九爷这一手顿时震慑,所有人,虽然传说九爷如何如何,但是因为姥爷的影响我们一家人向来胆大,也从不怕什么牛鬼蛇神,但是我们信奉天地,知道举头三尺有神明!
从不做恶事,须知天命难违!
平生尽善事,行善福报自来!
天快亮时,三姨才悠悠醒来,我坐在九爷旁边,九爷说让我不要去上小学了,收我做徒弟,母亲不同意当今孩子哪有一个不上学的?
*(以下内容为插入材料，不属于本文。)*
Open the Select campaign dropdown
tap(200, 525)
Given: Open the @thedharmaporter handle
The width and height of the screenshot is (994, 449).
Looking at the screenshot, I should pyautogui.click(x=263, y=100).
九爷笑着摸了摸我的头,“尽人事,知天命”,说完牵着我的手出去了。
雨后的清晨,雨水夹杂着青草泥土的味道,让人神清气爽。就像世间的本源。
“子夜啊,”九爷爷招呼着我做到灵棚前。
“怎么了?九爷爷”我看向这个和爷爷一般高大的老头子,
九爷爷虽然同爷爷一般高,但是身材却瘦小许多,并不如爷爷那么魁梧。一字剑眉,星目光晕流转。虽是苍颜白发,却一副看尽人间云卷云舒的样子。微风吹过长冉,更加仙风道骨。
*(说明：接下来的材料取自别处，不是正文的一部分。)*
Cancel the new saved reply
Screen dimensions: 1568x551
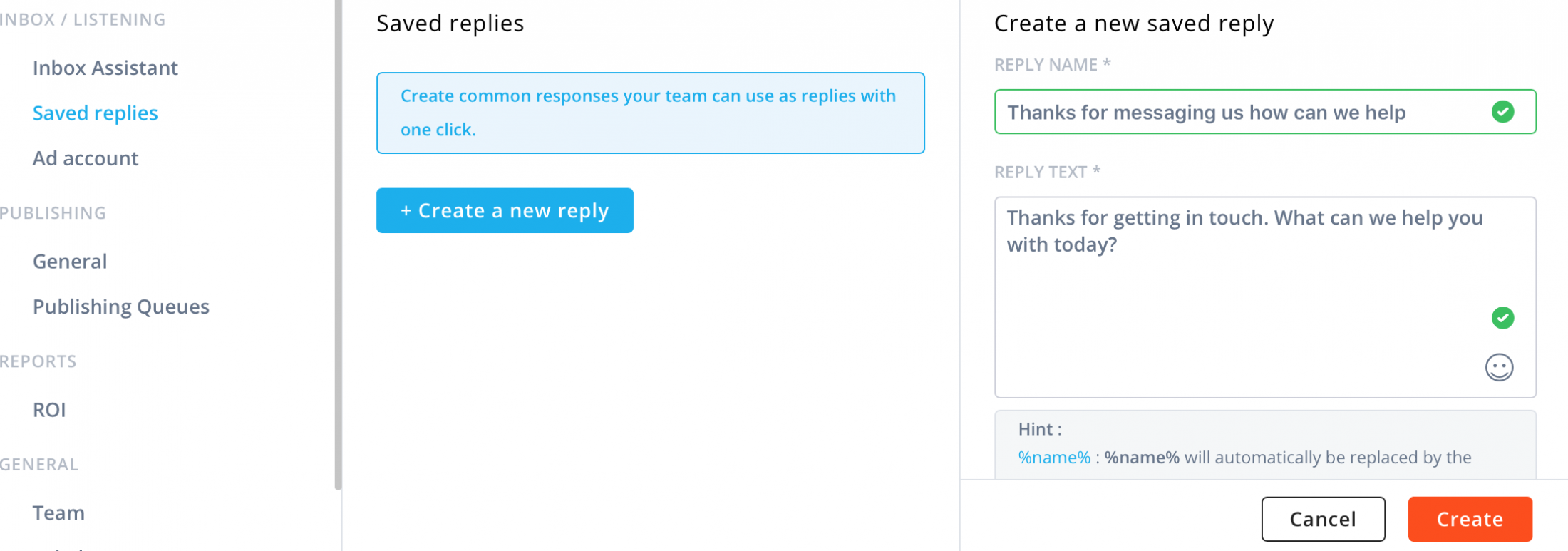(1323, 519)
“你姥爷的去世,伤心吗?”九爷爷的眼光看向太阳升起的地方。仿佛一道红云即将出世,万道霞光普照九天!
“当然伤心了。九爷爷你不伤心吗?”我疑惑的问道。
(“你说你感到万分沮丧
甚至开始怀疑人生
早知道伤心总是难免的”)
“人这一生在自己的哭声中出生,在别人的哭声中结束,这期间走过的一生,叫做轮回,没有人能过幸免。你姥爷同我从小到老,除了十年不在剩下几乎没有分开的时候,就连娶你姥姥的那天晚上,我还………”说完大笑,仿佛当年之事,历历在目。眼中泪花闪烁。。。
“小夜子,人都有老去的那一天。就像出生的太阳,事物都随着这个道无限循环。所以不要伤心”说完带我回到屋里。
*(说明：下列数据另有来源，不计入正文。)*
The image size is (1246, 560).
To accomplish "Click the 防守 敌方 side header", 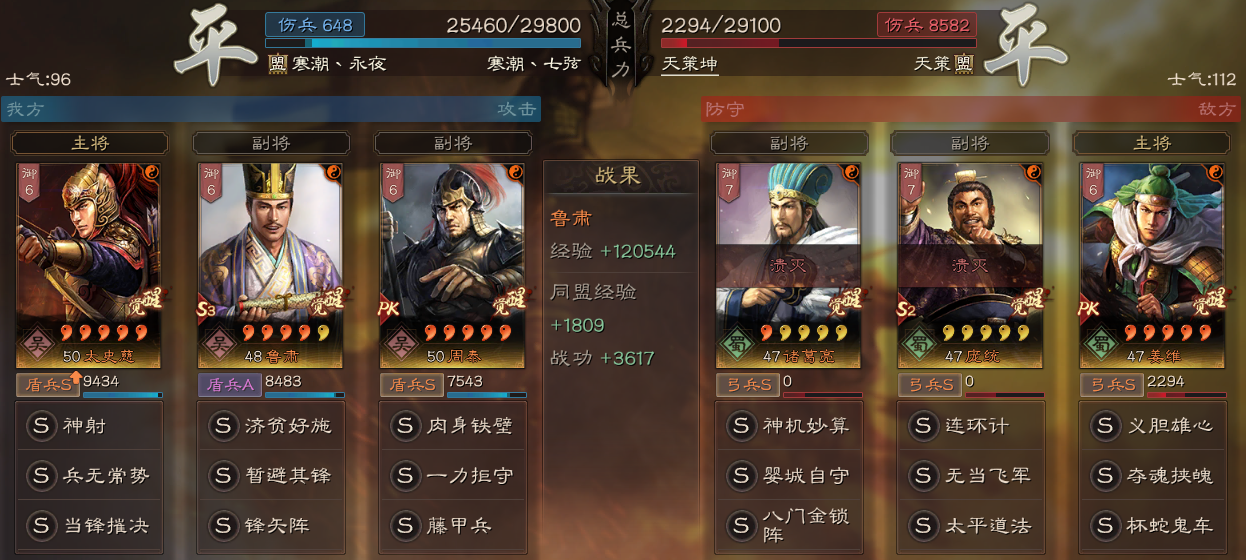I will click(971, 109).
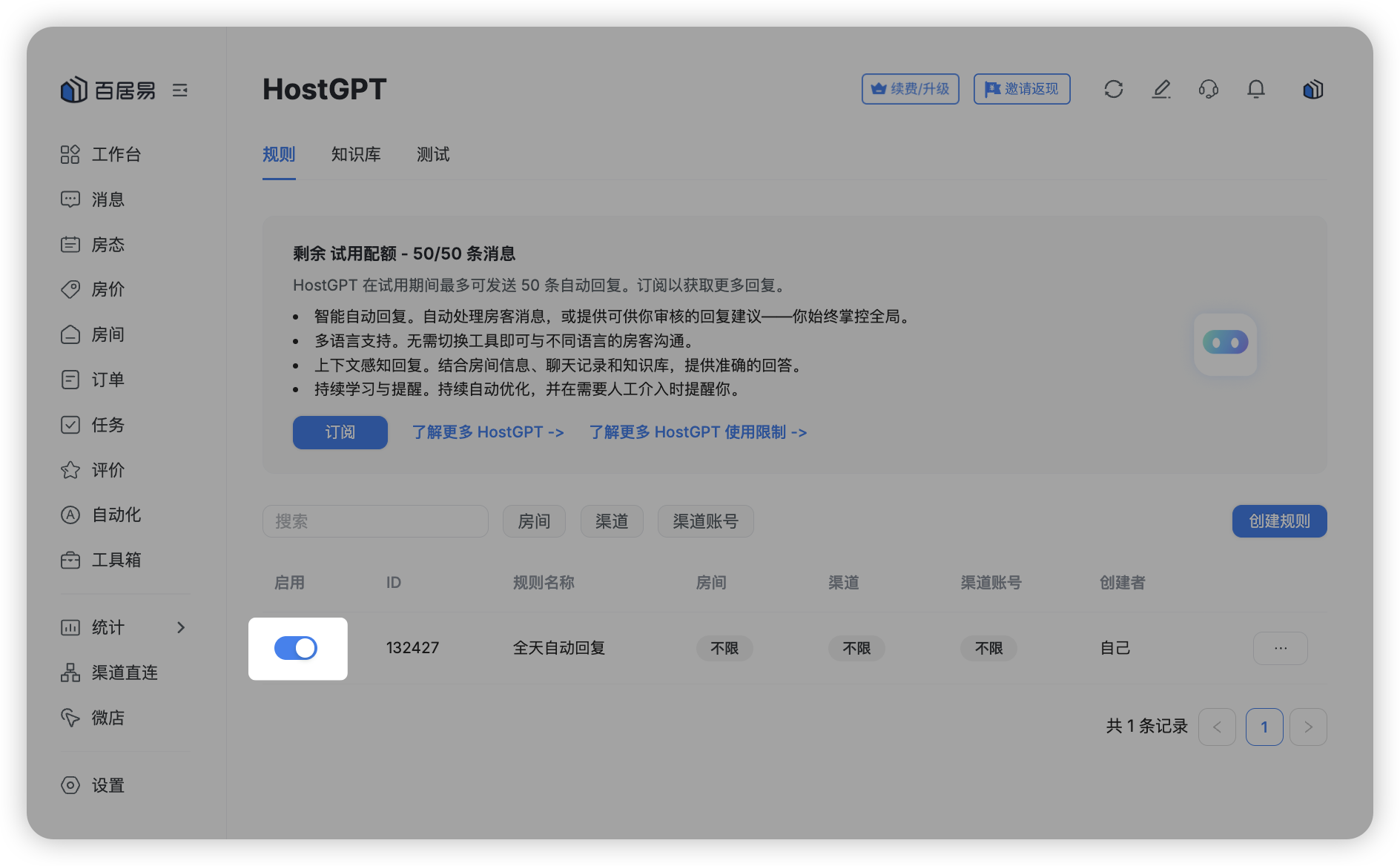This screenshot has width=1400, height=866.
Task: Switch to the 知识库 tab
Action: coord(356,154)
“老三,你怎么样?”九爷爷将手搭在三姨的脉搏上,半响过后,才拿下来。
“九叔,我媳妇怎么样?”三姨夫焦急的问到,脸上慢慢的担忧。
“不碍事,老三你是不是,收到了什么惊吓?还是想起了什么东西?”九爷爷眼光一转,紧盯着三姨,目光如炬。
“九叔,我看到了血,火,还有………”说着说着脸上流露出痛苦的神情。
“还有什么,不急慢慢想!”九叔拿过来一杯茶,从兜里拿出一张纸,拿来一个小盒,点上了朱砂,口中默默有词,笔走龙蛇,红色的符号跃然于纸上,在我的眼中就像,血液一样整张纸鲜活了起来。
笔停,纸上放出一道微弱的金光,九爷爷点燃这个符纸灰烬落入杯中。
“老三,喝了它”说完,三姨接过了杯,犹豫了一下,看向九爷爷坚定的眼神,一饮而尽。